Texto proporcionado |
Cómo se hace un filósofo

Aunque este libro de Jean-Luc Marion, publicado originalmente en 1975, podría parecer un texto básicamente técnico
-¿un comentario de un escrito de Descartes, las Reglas para la dirección del espíritu, que precedió al célebre Discurso del método?-,

supuso en su momento una fructífera contribución a la renovación de la historia de la filosofía y, más allá de eso, sigue siendo una iluminación acerca de lo que, con alguna ironía, podríamos llamar el “procedimiento” para llegar a ser un gran filósofo. En el momento de su aparición en Francia, la discusión sobre Descartes giraba principalmente en torno al problema de la “originalidad” de este pensador, cuya imagen dominante había sido construida por Hegel cuando, en sus Lecciones de historia de la filosofía, le describía como un “héroe del pensamiento” que “aborda de nuevo la empresa desde el principio” y que da comienzo, de modo inaugural, a “la cultura de los tiempos modernos”. Frente a este retrato de Descartes como el “libertador” que emancipa al pensamiento de la autoridad teológica de los doctores escolásticos y, haciendo tabla rasa de creencias y tradiciones, empieza a razonar por cuenta propia rechazando todo presupuesto y todo prejuicio, otro grupo de historiadores y eruditos, capitaneados por Étienne Gilson, se había especializado en rastrear los profundos vínculos contraídos por el filósofo durante su periodo de formación con aquel “pasado intelectual” que se preciaba de haber superado, señalando la permanencia de los mismos en sus obras más maduras: temas neoplatónicos, escolásticos y hasta herméticos y mágicos en las páginas de este príncipe de la claridad y la distinción, secuelas de las técnicas ascéticas de Ignacio de Loyola en las “reglas del método” de este racionalista que estudió en las aulas de la Compañía de Jesús, etcétera.

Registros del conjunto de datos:
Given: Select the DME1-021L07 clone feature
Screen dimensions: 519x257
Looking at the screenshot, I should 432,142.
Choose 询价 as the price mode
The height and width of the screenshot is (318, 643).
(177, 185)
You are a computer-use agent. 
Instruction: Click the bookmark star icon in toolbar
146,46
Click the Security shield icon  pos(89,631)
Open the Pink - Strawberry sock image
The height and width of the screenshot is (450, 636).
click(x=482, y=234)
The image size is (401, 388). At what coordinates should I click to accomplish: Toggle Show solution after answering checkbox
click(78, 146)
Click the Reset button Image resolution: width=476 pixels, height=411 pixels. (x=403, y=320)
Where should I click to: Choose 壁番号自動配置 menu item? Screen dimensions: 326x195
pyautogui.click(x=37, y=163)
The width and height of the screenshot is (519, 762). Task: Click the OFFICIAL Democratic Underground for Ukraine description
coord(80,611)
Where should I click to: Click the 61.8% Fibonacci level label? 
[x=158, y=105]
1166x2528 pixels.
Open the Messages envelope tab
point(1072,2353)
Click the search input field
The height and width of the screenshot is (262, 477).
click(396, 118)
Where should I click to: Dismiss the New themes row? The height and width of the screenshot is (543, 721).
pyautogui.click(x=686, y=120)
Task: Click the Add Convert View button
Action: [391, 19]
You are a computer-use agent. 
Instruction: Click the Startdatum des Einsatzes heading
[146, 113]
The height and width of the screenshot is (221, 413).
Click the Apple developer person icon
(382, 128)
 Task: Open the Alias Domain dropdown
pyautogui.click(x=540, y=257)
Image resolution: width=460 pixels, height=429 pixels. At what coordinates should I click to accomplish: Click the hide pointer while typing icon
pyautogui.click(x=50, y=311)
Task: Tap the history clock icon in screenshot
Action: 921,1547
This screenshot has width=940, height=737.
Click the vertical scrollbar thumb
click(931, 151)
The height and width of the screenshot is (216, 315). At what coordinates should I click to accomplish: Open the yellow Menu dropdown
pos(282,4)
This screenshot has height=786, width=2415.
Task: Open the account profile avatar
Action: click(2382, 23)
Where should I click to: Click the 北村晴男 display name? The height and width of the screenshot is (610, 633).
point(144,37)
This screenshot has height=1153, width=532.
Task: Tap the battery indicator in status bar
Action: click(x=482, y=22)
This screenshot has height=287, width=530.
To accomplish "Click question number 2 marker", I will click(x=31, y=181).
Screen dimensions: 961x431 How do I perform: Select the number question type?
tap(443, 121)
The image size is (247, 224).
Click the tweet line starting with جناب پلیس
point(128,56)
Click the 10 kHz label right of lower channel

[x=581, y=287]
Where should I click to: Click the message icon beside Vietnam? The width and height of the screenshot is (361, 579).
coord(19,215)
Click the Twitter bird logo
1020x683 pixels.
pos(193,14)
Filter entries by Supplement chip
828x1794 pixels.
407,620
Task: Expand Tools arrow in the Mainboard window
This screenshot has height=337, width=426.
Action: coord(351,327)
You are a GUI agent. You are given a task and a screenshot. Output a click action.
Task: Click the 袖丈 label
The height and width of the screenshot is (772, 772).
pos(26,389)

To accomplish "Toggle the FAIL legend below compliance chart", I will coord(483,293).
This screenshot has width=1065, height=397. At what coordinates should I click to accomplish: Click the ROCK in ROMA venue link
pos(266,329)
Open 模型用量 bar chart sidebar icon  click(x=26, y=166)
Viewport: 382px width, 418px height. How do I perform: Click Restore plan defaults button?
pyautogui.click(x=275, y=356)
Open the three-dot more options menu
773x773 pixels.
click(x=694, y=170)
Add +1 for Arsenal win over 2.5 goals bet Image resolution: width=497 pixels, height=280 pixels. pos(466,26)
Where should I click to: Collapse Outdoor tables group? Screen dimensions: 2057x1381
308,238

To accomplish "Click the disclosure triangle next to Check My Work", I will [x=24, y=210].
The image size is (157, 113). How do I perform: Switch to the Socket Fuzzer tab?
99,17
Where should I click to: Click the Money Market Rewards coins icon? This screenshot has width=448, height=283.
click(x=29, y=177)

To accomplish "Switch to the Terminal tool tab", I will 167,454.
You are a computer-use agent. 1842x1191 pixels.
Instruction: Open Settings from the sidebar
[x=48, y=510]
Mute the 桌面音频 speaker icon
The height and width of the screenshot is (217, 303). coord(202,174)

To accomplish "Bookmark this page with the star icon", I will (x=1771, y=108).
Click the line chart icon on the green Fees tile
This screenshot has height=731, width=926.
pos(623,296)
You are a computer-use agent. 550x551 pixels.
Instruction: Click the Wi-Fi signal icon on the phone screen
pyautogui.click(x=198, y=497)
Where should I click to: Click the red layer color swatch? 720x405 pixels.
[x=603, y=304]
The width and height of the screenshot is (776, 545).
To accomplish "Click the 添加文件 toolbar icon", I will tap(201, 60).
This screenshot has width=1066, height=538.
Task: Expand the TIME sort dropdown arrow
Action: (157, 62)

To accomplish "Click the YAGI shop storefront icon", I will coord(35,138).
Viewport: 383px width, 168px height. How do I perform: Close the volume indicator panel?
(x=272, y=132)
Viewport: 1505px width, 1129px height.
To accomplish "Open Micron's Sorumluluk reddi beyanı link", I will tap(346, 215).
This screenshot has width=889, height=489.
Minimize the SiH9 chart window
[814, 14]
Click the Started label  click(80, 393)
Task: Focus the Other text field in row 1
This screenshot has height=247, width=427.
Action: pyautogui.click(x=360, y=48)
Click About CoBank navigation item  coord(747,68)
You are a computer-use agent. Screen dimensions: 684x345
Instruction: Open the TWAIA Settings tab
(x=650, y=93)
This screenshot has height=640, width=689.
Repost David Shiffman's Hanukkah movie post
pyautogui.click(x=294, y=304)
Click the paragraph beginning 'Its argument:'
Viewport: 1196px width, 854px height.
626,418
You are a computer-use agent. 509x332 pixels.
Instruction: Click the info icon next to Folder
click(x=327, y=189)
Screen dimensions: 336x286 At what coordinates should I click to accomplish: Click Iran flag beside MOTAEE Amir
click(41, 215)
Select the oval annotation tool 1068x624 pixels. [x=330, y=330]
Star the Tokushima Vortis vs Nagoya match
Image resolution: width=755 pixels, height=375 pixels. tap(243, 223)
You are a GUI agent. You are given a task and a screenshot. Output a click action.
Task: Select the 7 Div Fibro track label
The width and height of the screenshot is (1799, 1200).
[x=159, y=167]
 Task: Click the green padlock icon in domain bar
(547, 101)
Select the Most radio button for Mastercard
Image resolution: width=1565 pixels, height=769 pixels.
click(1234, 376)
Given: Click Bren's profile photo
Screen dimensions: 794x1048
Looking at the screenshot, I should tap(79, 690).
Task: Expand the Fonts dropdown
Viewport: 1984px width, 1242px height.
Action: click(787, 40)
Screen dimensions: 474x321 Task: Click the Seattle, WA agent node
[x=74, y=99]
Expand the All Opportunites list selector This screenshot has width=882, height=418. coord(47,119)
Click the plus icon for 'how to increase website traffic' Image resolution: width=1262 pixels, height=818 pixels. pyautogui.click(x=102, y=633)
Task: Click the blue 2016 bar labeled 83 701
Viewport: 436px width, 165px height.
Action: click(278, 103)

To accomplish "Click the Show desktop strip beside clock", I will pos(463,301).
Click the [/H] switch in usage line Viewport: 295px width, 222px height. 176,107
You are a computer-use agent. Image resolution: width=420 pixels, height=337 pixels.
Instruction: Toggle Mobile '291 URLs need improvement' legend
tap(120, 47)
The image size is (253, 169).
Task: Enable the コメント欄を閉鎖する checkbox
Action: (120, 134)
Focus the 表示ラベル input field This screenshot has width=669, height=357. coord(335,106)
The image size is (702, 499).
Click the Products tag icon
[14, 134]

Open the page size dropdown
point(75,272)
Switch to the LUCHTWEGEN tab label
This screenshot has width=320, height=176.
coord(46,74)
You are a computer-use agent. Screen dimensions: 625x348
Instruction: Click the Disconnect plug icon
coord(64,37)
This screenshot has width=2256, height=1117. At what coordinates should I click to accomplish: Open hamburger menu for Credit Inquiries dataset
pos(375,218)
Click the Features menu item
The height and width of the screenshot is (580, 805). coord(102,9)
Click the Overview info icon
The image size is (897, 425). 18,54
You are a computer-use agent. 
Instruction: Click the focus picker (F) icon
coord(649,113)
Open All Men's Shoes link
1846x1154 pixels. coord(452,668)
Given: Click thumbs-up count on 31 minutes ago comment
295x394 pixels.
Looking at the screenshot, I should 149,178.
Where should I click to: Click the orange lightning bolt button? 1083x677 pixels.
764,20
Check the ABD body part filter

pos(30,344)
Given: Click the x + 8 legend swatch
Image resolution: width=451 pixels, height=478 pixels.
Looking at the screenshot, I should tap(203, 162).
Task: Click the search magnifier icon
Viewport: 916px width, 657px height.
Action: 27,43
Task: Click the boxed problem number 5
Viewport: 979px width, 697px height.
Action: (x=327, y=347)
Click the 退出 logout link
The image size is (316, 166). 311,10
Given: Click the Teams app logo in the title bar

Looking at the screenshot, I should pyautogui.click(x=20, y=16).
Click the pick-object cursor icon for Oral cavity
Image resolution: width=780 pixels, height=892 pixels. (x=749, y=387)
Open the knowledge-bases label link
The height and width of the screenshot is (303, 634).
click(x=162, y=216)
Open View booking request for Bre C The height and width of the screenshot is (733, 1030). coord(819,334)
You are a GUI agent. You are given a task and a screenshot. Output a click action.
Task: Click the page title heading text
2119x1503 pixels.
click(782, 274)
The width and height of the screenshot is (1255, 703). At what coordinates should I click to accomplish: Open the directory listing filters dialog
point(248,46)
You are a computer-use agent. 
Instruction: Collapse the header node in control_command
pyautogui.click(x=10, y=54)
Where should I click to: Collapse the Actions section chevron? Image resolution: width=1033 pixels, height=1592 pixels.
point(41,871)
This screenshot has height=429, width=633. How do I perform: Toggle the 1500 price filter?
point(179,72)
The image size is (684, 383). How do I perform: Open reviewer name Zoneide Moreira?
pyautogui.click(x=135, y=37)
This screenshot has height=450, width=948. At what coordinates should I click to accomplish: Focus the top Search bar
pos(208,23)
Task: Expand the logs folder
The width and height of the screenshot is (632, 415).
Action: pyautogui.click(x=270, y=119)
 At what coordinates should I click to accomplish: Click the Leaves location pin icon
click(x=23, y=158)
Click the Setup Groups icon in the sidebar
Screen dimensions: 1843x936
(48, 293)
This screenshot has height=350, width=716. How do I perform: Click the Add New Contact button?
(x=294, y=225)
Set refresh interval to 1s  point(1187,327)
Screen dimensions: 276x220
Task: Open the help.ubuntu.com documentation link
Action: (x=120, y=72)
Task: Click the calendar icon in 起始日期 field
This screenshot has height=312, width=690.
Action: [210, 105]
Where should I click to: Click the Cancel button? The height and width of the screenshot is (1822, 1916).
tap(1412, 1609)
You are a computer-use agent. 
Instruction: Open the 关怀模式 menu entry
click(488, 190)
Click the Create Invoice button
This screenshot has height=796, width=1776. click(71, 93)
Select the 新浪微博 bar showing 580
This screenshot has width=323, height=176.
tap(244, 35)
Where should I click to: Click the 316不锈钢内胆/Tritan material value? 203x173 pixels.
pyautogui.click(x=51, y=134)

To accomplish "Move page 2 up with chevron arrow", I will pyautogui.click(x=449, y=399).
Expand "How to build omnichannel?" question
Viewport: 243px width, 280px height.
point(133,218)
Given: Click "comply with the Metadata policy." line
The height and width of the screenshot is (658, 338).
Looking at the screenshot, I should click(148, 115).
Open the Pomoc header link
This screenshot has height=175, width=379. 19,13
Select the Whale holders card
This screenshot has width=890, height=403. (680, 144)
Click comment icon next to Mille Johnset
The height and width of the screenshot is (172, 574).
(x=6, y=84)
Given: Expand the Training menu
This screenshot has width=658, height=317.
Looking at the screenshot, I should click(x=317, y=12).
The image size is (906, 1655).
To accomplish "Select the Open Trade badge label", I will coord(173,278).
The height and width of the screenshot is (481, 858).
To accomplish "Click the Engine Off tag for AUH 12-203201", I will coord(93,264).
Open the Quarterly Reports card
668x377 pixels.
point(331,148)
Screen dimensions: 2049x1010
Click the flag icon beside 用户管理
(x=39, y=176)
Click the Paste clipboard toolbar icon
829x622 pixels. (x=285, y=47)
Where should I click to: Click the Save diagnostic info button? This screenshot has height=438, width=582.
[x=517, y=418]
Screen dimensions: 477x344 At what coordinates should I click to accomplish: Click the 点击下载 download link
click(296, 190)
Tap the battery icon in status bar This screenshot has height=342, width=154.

Lista de tareas |
**1)** Según el texto sobre el libro de Jean-Luc Marion, ¿en qué año se publicó originalmente esa obra?
**2)** Copia las líneas del listado que van desde la que contiene "with the Metadata" hasta el final del listado, sustituyendo "icon" por "symbol" y manteniendo todo lo demás igual.
El texto y el listado proceden de fuentes distintas.

Problemas resueltos |
**1)** En 1975.

**2)**
Given: Click "comply with the Metadata policy." line
The height and width of the screenshot is (658, 338).
Looking at the screenshot, I should click(148, 115).
Open the Pomoc header link
This screenshot has height=175, width=379. 19,13
Select the Whale holders card
This screenshot has width=890, height=403. (680, 144)
Click comment symbol next to Mille Johnset
The height and width of the screenshot is (172, 574).
(x=6, y=84)
Given: Expand the Training menu
This screenshot has width=658, height=317.
Looking at the screenshot, I should click(x=317, y=12).
The image size is (906, 1655).
To accomplish "Select the Open Trade badge label", I will coord(173,278).
The height and width of the screenshot is (481, 858).
To accomplish "Click the Engine Off tag for AUH 12-203201", I will coord(93,264).
Open the Quarterly Reports card
668x377 pixels.
point(331,148)
Screen dimensions: 2049x1010
Click the flag symbol beside 用户管理
(x=39, y=176)
Click the Paste clipboard toolbar symbol
829x622 pixels. (x=285, y=47)
Where should I click to: Click the Save diagnostic info button? This screenshot has height=438, width=582.
[x=517, y=418]
Screen dimensions: 477x344 At what coordinates should I click to accomplish: Click the 点击下载 download link
click(296, 190)
Tap the battery symbol in status bar This screenshot has height=342, width=154.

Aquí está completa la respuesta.